WHAT THIS TASK INVOLVES: From the entries, copy every line that carries the string "agent".

SUPPLIED DATA:
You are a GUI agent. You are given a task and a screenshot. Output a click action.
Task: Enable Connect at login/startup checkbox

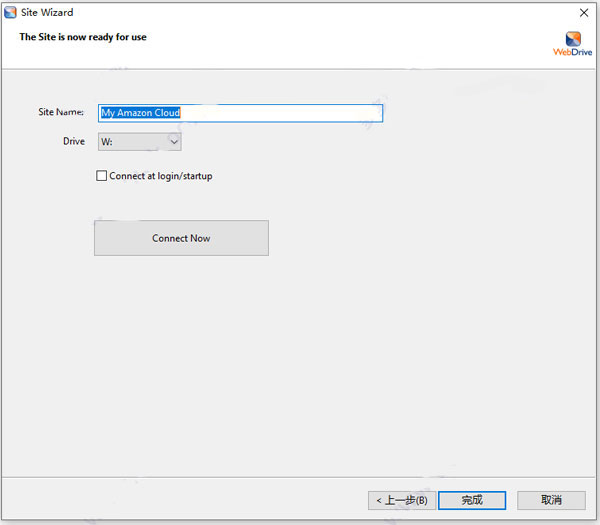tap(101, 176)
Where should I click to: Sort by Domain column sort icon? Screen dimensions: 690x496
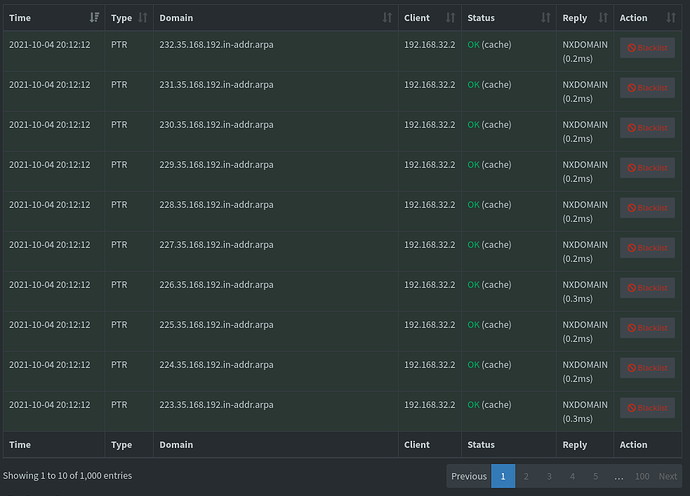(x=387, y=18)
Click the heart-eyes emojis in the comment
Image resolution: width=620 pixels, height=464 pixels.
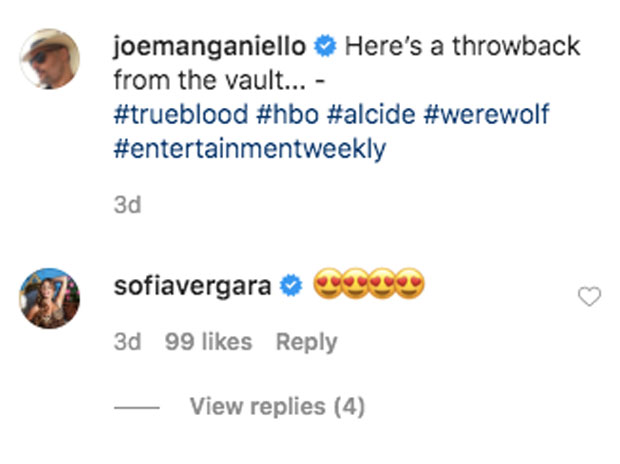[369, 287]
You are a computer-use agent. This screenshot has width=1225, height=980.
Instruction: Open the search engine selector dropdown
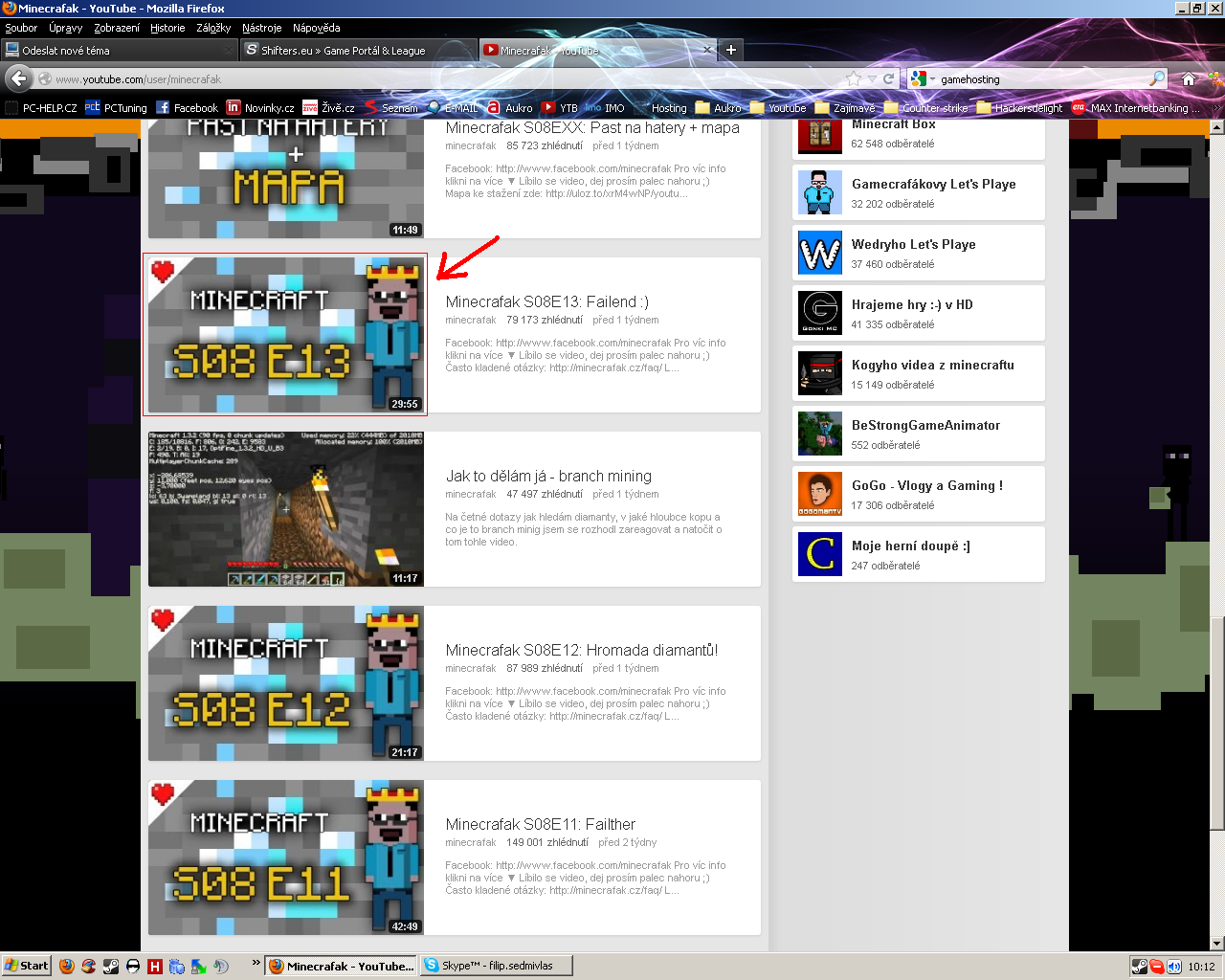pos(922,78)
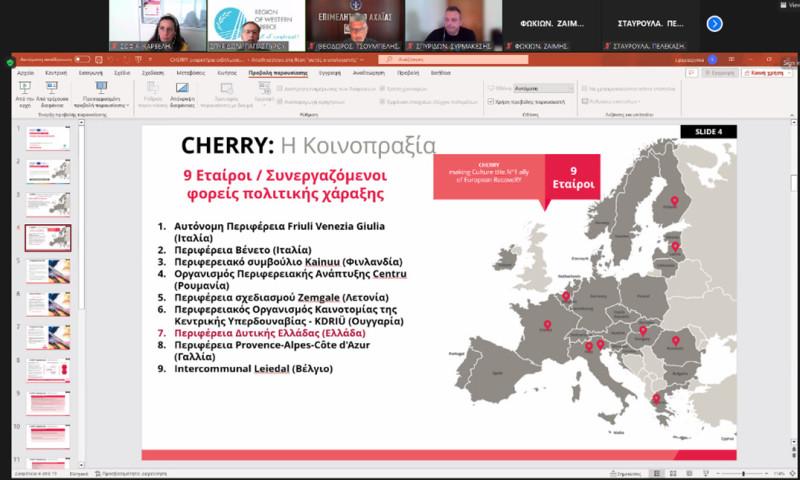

--

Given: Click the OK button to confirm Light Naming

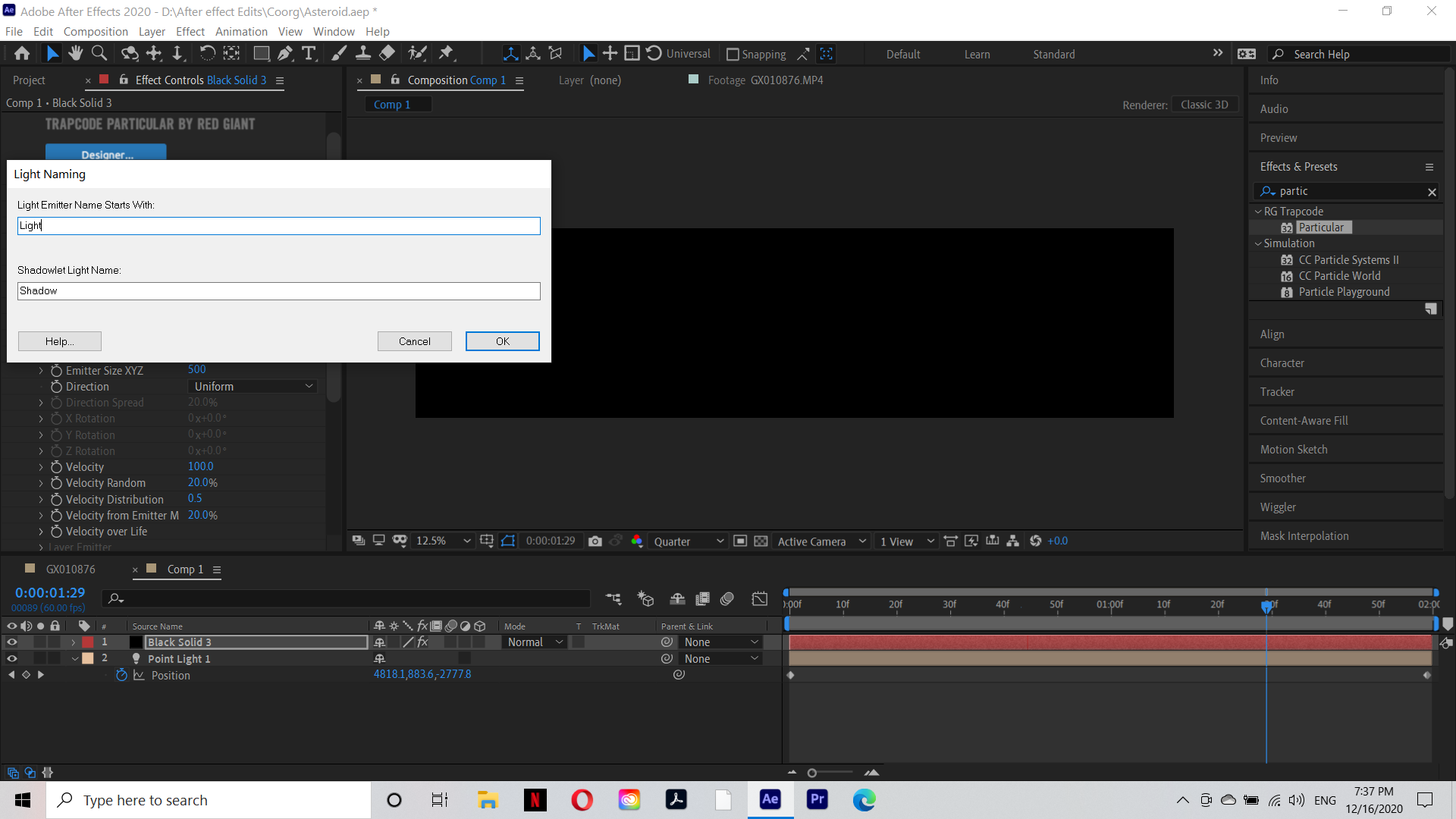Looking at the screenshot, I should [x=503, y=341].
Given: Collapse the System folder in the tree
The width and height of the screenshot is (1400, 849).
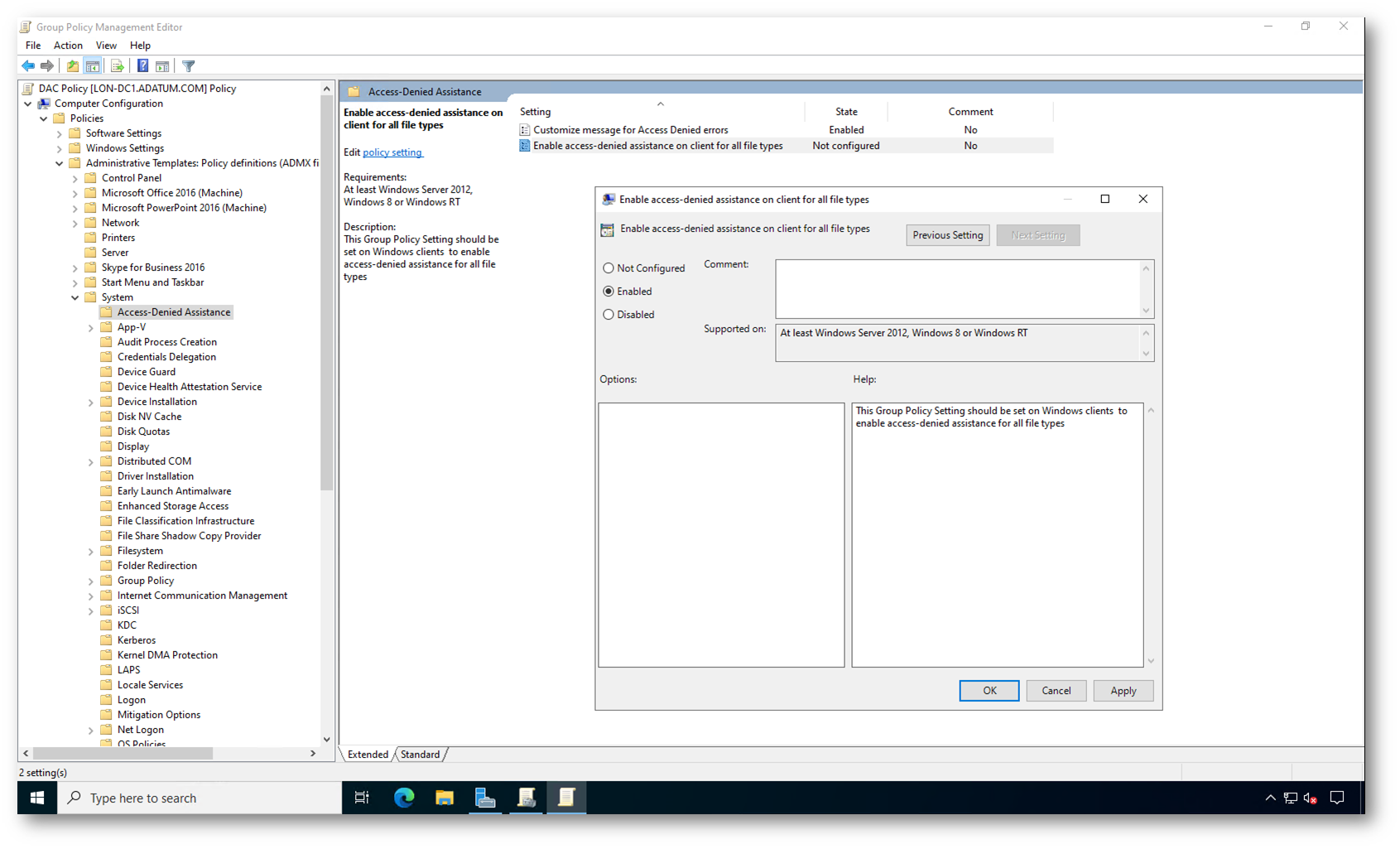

...

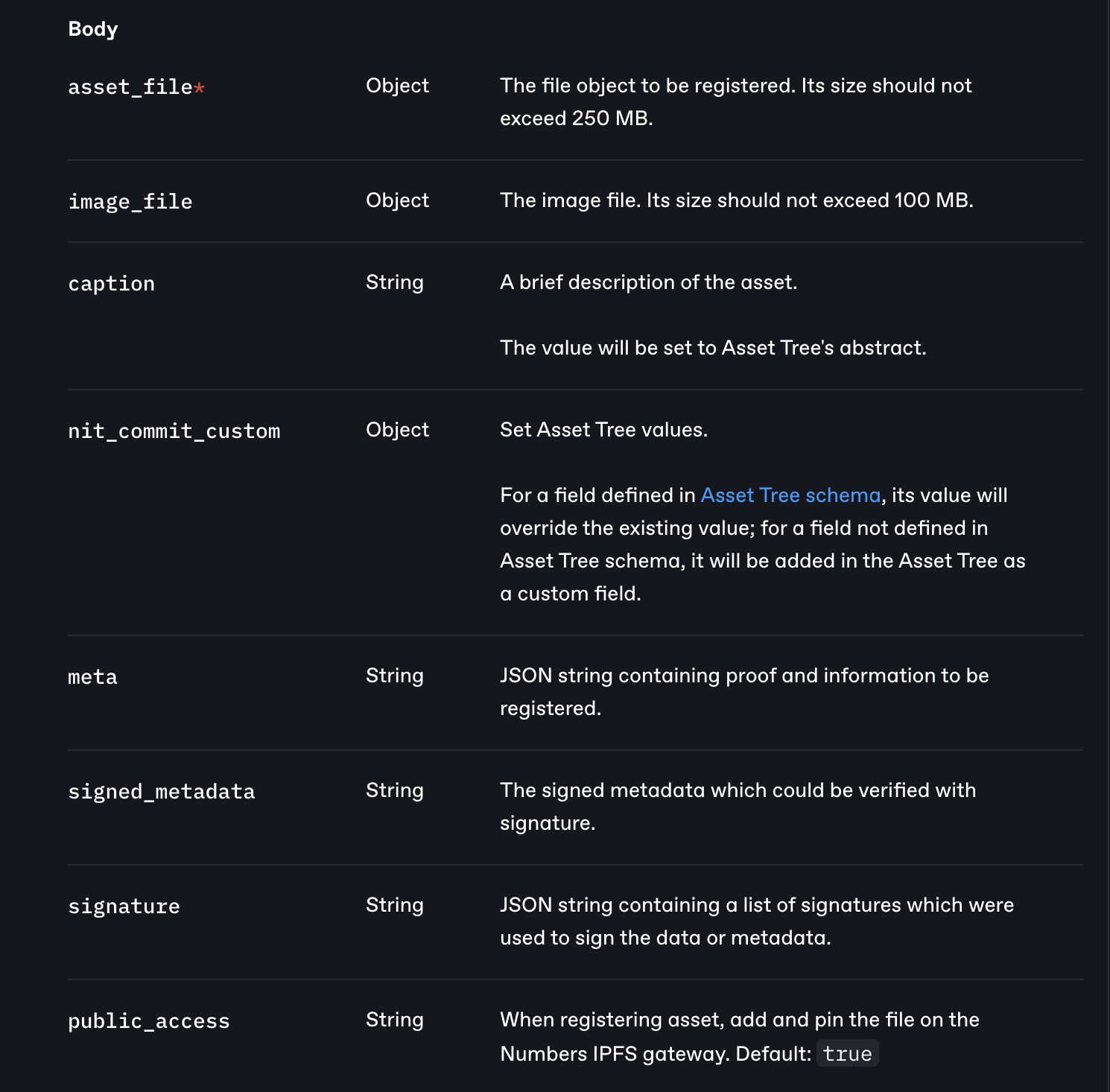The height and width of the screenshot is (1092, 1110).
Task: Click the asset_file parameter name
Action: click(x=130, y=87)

ANSWER BOX:
You are a GUI agent. You are given a task and a screenshot. Output a click action.
You are a computer-use agent. This screenshot has width=1225, height=980.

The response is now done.